- **What this exercise asks**:
[1] According to the biography of Edward E. Haddock, aboard which ship did he serve during World War II?
[2] Transcribe the biography of Edward E. Haddock word for word from "61st Mayor of" to "North Carolina, U.S.".

- **Page text**:
┄┄┄┄┄┄┄┄┄┄┄┄┄┄┄┄┄┄┄┄
Member of the Virginia Senate from the Richmond district
- In office January 1955 – January 1963

61st Mayor of Richmond, Virginia
- In office March __, 1952 – June 30, 1954
- Preceded by: T. Nelson Parker
- Succeeded by: Thomas P. Bryan

Personal details
- Born: July 12, 1911 Wilmington, North Carolina, U.S.
- Died: May 4, 1996 (aged 84) Richmond, Virginia, U.S.
- Party: Democratic
- Spouse(s): Kathleen Scott, Constance Haddock
- Alma mater: University of Richmond Medical College of Virginia
- Profession: physician

Military service
- Allegiance: United States
- Branch/service: U.S. Navy
- Years of service: 1942–1945
- Battles/wars: World War II

= Edward E. Haddock =

American physician and politician

Edward Ellis Haddock (July 12, 1911 – May 4, 1996) was an American physician and politician. He served as mayor of Richmond, Virginia from 1952 to 1954, and in the Virginia State Senate for eight years (1955-1963) before retiring to concentrate on his general practice. He also served on the Richmond City Council for four years, and unsuccessfully ran for U.S. Congress from Virginia's 3rd congressional district in 1965.

==Early and family life==
Haddock was born to in Wilmington, North Carolina to Richmond Streeter Haddock and his wife, the former Mary Jane Ellis. He graduated from the University of Richmond in 1934 and from the Medical College of Virginia in 1938. He had several brothers and sisters, including one brother who was a Methodist minister in Prince Edward County, Virginia. Haddock married twice, first in 1939 to Kathleen Scott, who produced son Edward Haddock Jr. and three daughters. His second marriage was to Constance (Connie) Haddock. He also had a stepson and stepdaughter.

==Career==

Haddock was a general practitioner, starting his practice as an in-house physician for the DuPont corporation in 1940. Beginning in 1942, he served in the U.S. Navy as a medical officer during World War II, including aboard the USS Alaska.
┄┄┄┄┄┄┄┄┄┄┄┄┄┄┄┄┄┄┄┄
- **Extracted material**:

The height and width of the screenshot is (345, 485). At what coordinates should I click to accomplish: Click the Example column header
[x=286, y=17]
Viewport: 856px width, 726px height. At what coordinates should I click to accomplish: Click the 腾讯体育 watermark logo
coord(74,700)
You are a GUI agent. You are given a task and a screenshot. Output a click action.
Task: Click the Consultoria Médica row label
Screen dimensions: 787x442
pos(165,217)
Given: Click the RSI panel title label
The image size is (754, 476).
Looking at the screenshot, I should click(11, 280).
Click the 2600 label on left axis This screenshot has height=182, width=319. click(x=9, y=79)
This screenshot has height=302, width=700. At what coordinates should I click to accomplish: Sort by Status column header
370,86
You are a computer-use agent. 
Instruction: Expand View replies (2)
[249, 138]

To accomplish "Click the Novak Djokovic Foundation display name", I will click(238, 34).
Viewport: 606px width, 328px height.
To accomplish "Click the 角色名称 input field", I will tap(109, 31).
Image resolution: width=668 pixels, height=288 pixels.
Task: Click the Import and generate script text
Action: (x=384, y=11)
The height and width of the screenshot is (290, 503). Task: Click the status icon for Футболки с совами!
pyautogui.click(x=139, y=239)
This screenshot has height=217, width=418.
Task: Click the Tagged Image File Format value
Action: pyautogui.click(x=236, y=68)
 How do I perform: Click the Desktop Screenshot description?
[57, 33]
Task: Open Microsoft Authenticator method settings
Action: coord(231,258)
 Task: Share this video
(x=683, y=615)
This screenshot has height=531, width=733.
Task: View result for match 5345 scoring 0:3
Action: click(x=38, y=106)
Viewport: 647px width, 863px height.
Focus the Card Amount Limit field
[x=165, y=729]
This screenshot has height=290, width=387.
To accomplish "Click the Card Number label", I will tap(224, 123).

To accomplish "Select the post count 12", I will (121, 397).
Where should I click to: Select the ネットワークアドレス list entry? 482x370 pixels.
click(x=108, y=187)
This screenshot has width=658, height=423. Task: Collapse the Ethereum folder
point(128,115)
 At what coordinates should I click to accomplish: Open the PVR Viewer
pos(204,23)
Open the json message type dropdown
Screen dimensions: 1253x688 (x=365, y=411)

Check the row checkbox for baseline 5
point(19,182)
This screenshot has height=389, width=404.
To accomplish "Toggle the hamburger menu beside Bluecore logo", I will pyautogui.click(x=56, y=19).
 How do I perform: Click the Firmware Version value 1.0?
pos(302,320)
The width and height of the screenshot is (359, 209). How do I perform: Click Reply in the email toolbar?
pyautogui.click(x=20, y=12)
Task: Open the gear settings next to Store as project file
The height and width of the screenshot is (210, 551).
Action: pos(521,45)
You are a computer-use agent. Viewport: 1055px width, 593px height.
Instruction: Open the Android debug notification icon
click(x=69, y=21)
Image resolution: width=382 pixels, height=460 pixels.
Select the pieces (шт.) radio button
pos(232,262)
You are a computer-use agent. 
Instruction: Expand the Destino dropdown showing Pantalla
┄┄┄┄┄┄┄┄┄┄┄┄┄┄┄┄┄┄┄┄
- **Solutions per task**:
[1] The USS Alaska.

[2]
61st Mayor of Richmond, Virginia
- In office March __, 1952 – June 30, 1954
- Preceded by: T. Nelson Parker
- Succeeded by: Thomas P. Bryan

Personal details
- Born: July 12, 1911 Wilmington, North Carolina, U.S.